▶ [PROVIDED TEXT]
+ + + + + + +

In only one short year as an expat living in London, I have already noticed a blur in the line of my identity. Although my American accent and citizenship are still intact, I now find myself minding gaps, moaning about the weather, queuing, apologizing, burning, embracing new sports and spelling like a true Brit!
Below are a few of the quintessentially British things that I have picked up in my stint here thus far:
Learning to navigate London’s intricate and sophisticated public transport system is one thing, but understanding and adhering to British public transportation etiquette is imperative if you'd like to avoid contemptuous stares. After learning some of following rules, the hard way, I am now proud to say that I am a protocol-abiding passenger:
Always allow all passengers to exit the train before you begin boarding
Always allow all passengers to exit the train before you begin to board
Give up to your seat to the elderly/disabled/pregnant (you'll know they're pregnant, because they'll most likely be wearing a button)
On the Tube escalators, you MUST stand to the right and walk on the left
Above all else, avoid eye contact with any other passengers at all costs. If your eyes happen to meet in the window reflection, look away immediately. No, seriously, don't even pretend to look at anyone.
Regardless of the weather being too cold or too hot, it is inherently British to complain about it. According to the Daily Mail, ‘The average Briton whinges about the climate four times a day, for a total of eight minutes and 21 seconds.’ I find that I am talking about the weather more these days than any human ever should. I even find that I an now guilty of beginning conversations with statements like ‘Lovely weather today’ or ‘It’s meant to rain this weekend’ Of course it's meant to rain; it's England!

+ + + + + + +

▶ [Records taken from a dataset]
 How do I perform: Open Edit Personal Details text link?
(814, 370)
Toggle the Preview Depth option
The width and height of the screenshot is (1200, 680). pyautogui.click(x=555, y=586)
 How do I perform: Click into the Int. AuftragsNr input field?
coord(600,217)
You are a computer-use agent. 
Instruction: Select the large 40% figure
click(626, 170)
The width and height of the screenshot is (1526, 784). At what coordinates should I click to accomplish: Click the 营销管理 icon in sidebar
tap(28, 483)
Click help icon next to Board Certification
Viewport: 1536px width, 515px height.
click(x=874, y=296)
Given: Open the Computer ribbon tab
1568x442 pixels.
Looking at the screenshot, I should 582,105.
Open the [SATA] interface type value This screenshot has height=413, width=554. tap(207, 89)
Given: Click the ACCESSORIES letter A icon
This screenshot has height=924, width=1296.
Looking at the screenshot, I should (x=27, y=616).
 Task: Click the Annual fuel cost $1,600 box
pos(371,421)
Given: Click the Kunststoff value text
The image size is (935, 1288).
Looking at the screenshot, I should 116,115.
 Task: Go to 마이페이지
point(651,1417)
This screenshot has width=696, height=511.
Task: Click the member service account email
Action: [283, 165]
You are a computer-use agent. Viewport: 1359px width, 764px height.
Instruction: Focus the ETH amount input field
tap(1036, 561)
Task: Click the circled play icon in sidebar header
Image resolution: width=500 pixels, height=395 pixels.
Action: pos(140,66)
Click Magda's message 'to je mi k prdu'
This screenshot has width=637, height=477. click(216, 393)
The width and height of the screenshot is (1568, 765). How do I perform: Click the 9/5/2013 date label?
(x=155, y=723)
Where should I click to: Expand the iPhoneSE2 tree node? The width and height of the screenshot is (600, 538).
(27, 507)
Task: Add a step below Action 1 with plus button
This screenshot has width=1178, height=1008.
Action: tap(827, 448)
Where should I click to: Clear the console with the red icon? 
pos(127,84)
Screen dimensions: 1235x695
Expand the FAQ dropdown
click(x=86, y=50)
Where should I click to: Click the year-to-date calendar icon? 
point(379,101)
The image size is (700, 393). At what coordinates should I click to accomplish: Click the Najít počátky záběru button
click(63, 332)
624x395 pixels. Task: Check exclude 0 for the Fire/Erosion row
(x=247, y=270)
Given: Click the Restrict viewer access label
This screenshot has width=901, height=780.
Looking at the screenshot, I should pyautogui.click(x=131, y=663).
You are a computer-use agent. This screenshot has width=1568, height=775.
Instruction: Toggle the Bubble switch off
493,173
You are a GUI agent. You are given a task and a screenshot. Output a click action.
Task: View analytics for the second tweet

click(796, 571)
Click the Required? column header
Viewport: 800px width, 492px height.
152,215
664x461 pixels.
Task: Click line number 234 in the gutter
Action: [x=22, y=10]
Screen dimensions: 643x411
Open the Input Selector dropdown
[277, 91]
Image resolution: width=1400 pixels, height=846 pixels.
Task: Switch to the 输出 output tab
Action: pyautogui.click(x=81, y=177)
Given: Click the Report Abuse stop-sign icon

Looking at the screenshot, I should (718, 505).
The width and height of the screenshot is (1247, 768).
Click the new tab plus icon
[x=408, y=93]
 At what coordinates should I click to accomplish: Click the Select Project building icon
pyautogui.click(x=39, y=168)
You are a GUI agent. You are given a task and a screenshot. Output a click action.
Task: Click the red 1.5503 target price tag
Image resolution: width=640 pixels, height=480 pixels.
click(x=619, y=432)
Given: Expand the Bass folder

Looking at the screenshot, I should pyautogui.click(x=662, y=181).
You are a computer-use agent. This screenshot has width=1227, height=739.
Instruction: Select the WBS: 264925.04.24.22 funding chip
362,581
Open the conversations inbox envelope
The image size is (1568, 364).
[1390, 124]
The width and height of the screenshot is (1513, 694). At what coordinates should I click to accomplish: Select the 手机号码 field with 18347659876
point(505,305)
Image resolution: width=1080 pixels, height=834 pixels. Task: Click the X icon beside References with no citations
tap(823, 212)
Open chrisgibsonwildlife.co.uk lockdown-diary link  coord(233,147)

+ + + + + + +

▶ [WORK TO COMPLETE]
1. According to the London expat text, on which side of the Tube escalators must you stand?
2. Repeat the London expat text between "On the Tube" and "look at anyone.", inclusive.

▶ [SOLUTIONS PER TASK]
1. The right side.

2.
On the Tube escalators, you MUST stand to the right and walk on the left
Above all else, avoid eye contact with any other passengers at all costs. If your eyes happen to meet in the window reflection, look away immediately. No, seriously, don't even pretend to look at anyone.